◆ Exercise prompt ◆
All of the records shown below need to be copied with no differences.

Stored data entries
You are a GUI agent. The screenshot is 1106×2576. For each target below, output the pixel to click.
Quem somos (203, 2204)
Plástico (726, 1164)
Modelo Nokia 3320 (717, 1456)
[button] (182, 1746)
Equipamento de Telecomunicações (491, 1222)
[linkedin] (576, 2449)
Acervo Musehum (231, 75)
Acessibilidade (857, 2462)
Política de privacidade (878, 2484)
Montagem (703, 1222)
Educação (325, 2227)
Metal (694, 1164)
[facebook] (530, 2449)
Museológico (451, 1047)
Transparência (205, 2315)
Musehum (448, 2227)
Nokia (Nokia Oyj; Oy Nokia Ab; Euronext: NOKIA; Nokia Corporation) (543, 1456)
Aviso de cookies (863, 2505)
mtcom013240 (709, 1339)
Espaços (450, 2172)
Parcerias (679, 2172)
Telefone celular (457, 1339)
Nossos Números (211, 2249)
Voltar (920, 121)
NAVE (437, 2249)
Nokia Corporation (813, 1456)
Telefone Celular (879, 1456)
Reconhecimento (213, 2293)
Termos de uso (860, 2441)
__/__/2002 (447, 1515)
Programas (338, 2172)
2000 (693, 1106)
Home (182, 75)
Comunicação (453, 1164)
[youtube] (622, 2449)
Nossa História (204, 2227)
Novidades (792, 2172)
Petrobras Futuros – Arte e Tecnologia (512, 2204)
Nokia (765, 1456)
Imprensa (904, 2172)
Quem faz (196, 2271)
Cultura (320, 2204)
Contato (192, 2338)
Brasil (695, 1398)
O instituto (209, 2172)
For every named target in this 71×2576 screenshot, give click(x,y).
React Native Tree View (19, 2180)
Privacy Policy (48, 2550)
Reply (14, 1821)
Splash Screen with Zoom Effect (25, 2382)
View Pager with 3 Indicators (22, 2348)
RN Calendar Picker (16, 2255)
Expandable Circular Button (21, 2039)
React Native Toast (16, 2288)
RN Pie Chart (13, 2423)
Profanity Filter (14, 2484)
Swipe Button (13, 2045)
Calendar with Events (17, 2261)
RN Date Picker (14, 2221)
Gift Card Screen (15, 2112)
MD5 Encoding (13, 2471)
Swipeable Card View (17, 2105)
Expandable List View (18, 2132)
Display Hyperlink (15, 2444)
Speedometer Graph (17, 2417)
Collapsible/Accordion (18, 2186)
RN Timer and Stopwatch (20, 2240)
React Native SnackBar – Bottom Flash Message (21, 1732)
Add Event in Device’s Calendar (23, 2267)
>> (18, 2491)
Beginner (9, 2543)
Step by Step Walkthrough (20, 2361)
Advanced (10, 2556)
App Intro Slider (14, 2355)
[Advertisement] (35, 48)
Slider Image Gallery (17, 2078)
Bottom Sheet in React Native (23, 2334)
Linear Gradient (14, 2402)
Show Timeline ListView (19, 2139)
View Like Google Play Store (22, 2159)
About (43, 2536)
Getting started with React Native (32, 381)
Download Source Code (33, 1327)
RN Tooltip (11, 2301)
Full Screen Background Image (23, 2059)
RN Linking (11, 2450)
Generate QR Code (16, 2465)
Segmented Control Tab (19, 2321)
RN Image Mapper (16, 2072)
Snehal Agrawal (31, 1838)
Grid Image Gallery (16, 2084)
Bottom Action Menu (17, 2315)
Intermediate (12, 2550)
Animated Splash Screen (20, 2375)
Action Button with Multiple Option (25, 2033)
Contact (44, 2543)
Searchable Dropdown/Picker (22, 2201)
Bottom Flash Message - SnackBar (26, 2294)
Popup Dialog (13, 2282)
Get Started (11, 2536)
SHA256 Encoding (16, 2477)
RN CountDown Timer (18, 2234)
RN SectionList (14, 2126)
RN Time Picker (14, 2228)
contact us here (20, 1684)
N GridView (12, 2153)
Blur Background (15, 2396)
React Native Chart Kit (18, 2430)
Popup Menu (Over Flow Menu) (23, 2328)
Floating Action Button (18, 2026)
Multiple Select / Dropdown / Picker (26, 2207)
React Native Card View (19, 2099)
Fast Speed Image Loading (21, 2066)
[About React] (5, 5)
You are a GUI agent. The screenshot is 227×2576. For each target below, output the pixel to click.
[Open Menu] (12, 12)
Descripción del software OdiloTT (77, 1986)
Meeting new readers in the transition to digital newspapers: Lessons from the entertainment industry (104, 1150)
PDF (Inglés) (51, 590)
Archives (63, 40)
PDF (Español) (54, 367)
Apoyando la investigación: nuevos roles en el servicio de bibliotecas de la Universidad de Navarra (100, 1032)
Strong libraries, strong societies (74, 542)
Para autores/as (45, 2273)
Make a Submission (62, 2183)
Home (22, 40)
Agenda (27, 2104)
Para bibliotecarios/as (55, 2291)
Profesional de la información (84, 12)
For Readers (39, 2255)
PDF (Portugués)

◆ Written solution ◆
You are a GUI agent. The screenshot is 1106×2576. For each target below, output the pixel to click.
Quem somos (203, 2204)
Plástico (726, 1164)
Modelo Nokia 3320 (717, 1456)
[button] (182, 1746)
Equipamento de Telecomunicações (491, 1222)
[linkedin] (576, 2449)
Acervo Musehum (231, 75)
Acessibilidade (857, 2462)
Política de privacidade (878, 2484)
Montagem (703, 1222)
Educação (325, 2227)
Metal (694, 1164)
[facebook] (530, 2449)
Museológico (451, 1047)
Transparência (205, 2315)
Musehum (448, 2227)
Nokia (Nokia Oyj; Oy Nokia Ab; Euronext: NOKIA; Nokia Corporation) (543, 1456)
Aviso de cookies (863, 2505)
mtcom013240 (709, 1339)
Espaços (450, 2172)
Parcerias (679, 2172)
Telefone celular (457, 1339)
Nossos Números (211, 2249)
Voltar (920, 121)
NAVE (437, 2249)
Nokia Corporation (813, 1456)
Telefone Celular (879, 1456)
Reconhecimento (213, 2293)
Termos de uso (860, 2441)
__/__/2002 (447, 1515)
Programas (338, 2172)
2000 (693, 1106)
Home (182, 75)
Comunicação (453, 1164)
[youtube] (622, 2449)
Nossa História (204, 2227)
Novidades (792, 2172)
Petrobras Futuros – Arte e Tecnologia (512, 2204)
Nokia (765, 1456)
Imprensa (904, 2172)
Quem faz (196, 2271)
Cultura (320, 2204)
Contato (192, 2338)
Brasil (695, 1398)
O instituto (209, 2172)
For every named target in this 71×2576 screenshot, give click(x,y).
React Native Tree View (19, 2180)
Privacy Policy (48, 2550)
Reply (14, 1821)
Splash Screen with Zoom Effect (25, 2382)
View Pager with 3 Indicators (22, 2348)
RN Calendar Picker (16, 2255)
Expandable Circular Button (21, 2039)
React Native Toast (16, 2288)
RN Pie Chart (13, 2423)
Profanity Filter (14, 2484)
Swipe Button (13, 2045)
Calendar with Events (17, 2261)
RN Date Picker (14, 2221)
Gift Card Screen (15, 2112)
MD5 Encoding (13, 2471)
Swipeable Card View (17, 2105)
Expandable List View (18, 2132)
Display Hyperlink (15, 2444)
Speedometer Graph (17, 2417)
Collapsible/Accordion (18, 2186)
RN Timer and Stopwatch (20, 2240)
React Native SnackBar – Bottom Flash Message (21, 1732)
Add Event in Device’s Calendar (23, 2267)
>> (18, 2491)
Beginner (9, 2543)
Step by Step Walkthrough (20, 2361)
Advanced (10, 2556)
App Intro Slider (14, 2355)
[Advertisement] (35, 48)
Slider Image Gallery (17, 2078)
Bottom Sheet in React Native (23, 2334)
Linear Gradient (14, 2402)
Show Timeline ListView (19, 2139)
View Like Google Play Store (22, 2159)
About (43, 2536)
Getting started with React Native (32, 381)
Download Source Code (33, 1327)
RN Tooltip (11, 2301)
Full Screen Background Image (23, 2059)
RN Linking (11, 2450)
Generate QR Code (16, 2465)
Segmented Control Tab (19, 2321)
RN Image Mapper (16, 2072)
Snehal Agrawal (31, 1838)
Grid Image Gallery (16, 2084)
Bottom Action Menu (17, 2315)
Intermediate (12, 2550)
Animated Splash Screen (20, 2375)
Action Button with Multiple Option (25, 2033)
Contact (44, 2543)
Searchable Dropdown/Picker (22, 2201)
Bottom Flash Message - SnackBar (26, 2294)
Popup Dialog (13, 2282)
Get Started (11, 2536)
SHA256 Encoding (16, 2477)
RN CountDown Timer (18, 2234)
RN SectionList (14, 2126)
RN Time Picker (14, 2228)
contact us here (20, 1684)
N GridView (12, 2153)
Blur Background (15, 2396)
React Native Chart Kit (18, 2430)
Popup Menu (Over Flow Menu) (23, 2328)
Floating Action Button (18, 2026)
Multiple Select / Dropdown / Picker (26, 2207)
React Native Card View (19, 2099)
Fast Speed Image Loading (21, 2066)
[About React] (5, 5)
You are a GUI agent. The screenshot is 227×2576. For each target below, output the pixel to click.
[Open Menu] (12, 12)
Descripción del software OdiloTT (77, 1986)
Meeting new readers in the transition to digital newspapers: Lessons from the entertainment industry (104, 1150)
PDF (Inglés) (51, 590)
Archives (63, 40)
PDF (Español) (54, 367)
Apoyando la investigación: nuevos roles en el servicio de bibliotecas de la Universidad de Navarra (100, 1032)
Strong libraries, strong societies (74, 542)
Para autores/as (45, 2273)
Make a Submission (62, 2183)
Home (22, 40)
Agenda (27, 2104)
Para bibliotecarios/as (55, 2291)
Profesional de la información (84, 12)
For Readers (39, 2255)
PDF (Portugués)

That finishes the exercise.